# 100 Historical Spanish newspaper editions

**Henning, M. S...; Ianovitskii, M. S....; Raulli, L. S5352029; Uribe Silva, M.P. S...**

## Introduction and Background 

Newspapers are the tangible record of the history lived by a society, and their importance lies in the way they observe, describe and record the facts. How do they record reality? How have editorial lines and political trends marked these records? Can we observe these changes of records and trends through a distant observation analysis? Our project wants to provide a dataset of historical Spanish newspaper editions. This dataset should be suitable for tackling our underlying question: **What influences newspaper style?** (the question will be properly adressed in the final Tool and Methods project.)

The project focuses on Spain because we wanted to work with a non-English dataset. There is a strong focus within the Digital Humanities on English data - understandably, since it is an international field of study. Still, we wanted to provide a different dataset here.
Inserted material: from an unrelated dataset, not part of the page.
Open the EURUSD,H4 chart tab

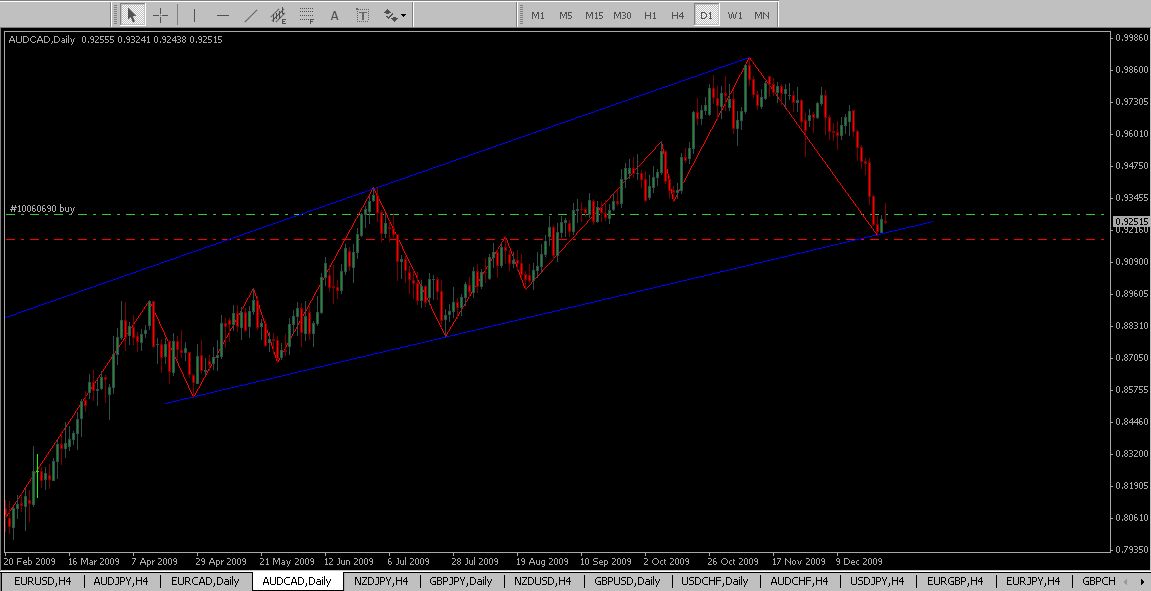click(41, 581)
The project also focuses on the years 1890 to 1940. This is a subjective selection, but those years were definitely eventful in Spain: The country moved from a monarchy to a monarchy with a dictatorship to a republic, had a civil war, a revolution and then became a dictatorship. We were interested in seeing whether these tumultous events would be visible in newspaper style.

Political change through time is obviously not the only thing that could influence a newspaper edition's style. A language itself changes with **time**, a newspaper's staff as well. All of this would mean that time would be feature we wanted to track for our newspaper editions. Another feature would be their **ideology**: maybe Socialists wrote differently than Conservatives, Anarchists differently from Republicans? Languages are also not monolithic, most have many dialects spoken across a country. Taking this into account, we also wanted to track newspapers' **headquarters** and target **regions**. Another potential feature could be the age of the target **audience**, as there were many papers aimed specifically at young readers. There are also different kinds of newspapers: some are more concerned with breaking the news, others with providing a regular perspective on things. We therefore also track publication **format**. And finally, maybe it was not so much the time that articles were written in, but the time when a newspaper was founded that influenced its style? For this, we also tracked our newspapers' years of **foundation**. 
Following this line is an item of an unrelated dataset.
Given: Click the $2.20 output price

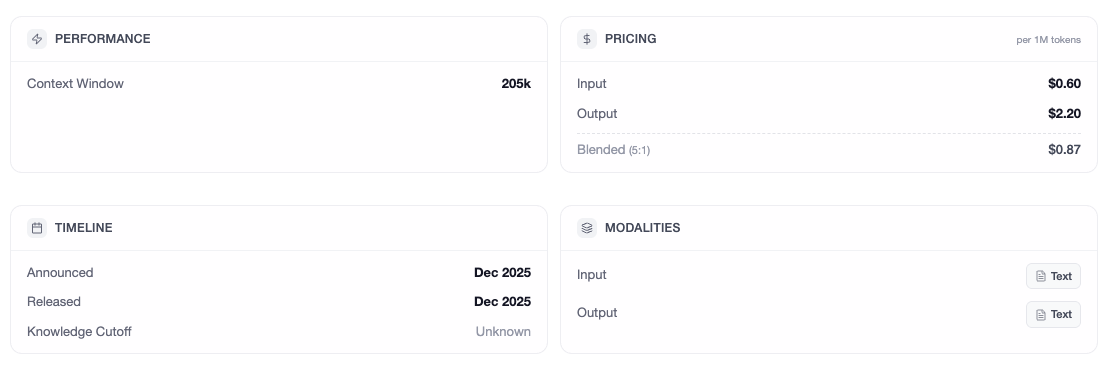Looking at the screenshot, I should 1064,114.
The features we wanted to track therefore were:
- Ideology
- Headquarters
- Audience
- Region
- Format
- Foundation

We then collected **100 editions** of various newspapers spread out as much as possible along these features. Our data and our metadata come from the Digital Newspaper Library of the National Library of Spain (__[Hemeroteca Digital](https://hemerotecadigital.bne.es/hd/es/advanced)__), where a diversity of newspapers and magazines with different editorial and political lines published from the year 1840 to the year 2022 can be found.

## Tutorial 


### Cleaning of the texts - Selection of the corpus

After selecting and downloading the raw texts from the Hemeroteca Digital of the National Library of Spain, the next step was to clean the downloaded texts. Text cleaning is a fundamental step for the development of the dataset and subsequent analysis, therefore, we invested a lot of hours to build a consistent and clean dataset as much as we could to answer our research question. We strongly recommend investing time to clean the raw data to be used for any project in a mindful way.

In general, the scanned texts were in acceptable reading condition when we collect them. There are two problems though: 1. There were extra spaces in some words, and 2. Certain characters were not recognized by the OCR.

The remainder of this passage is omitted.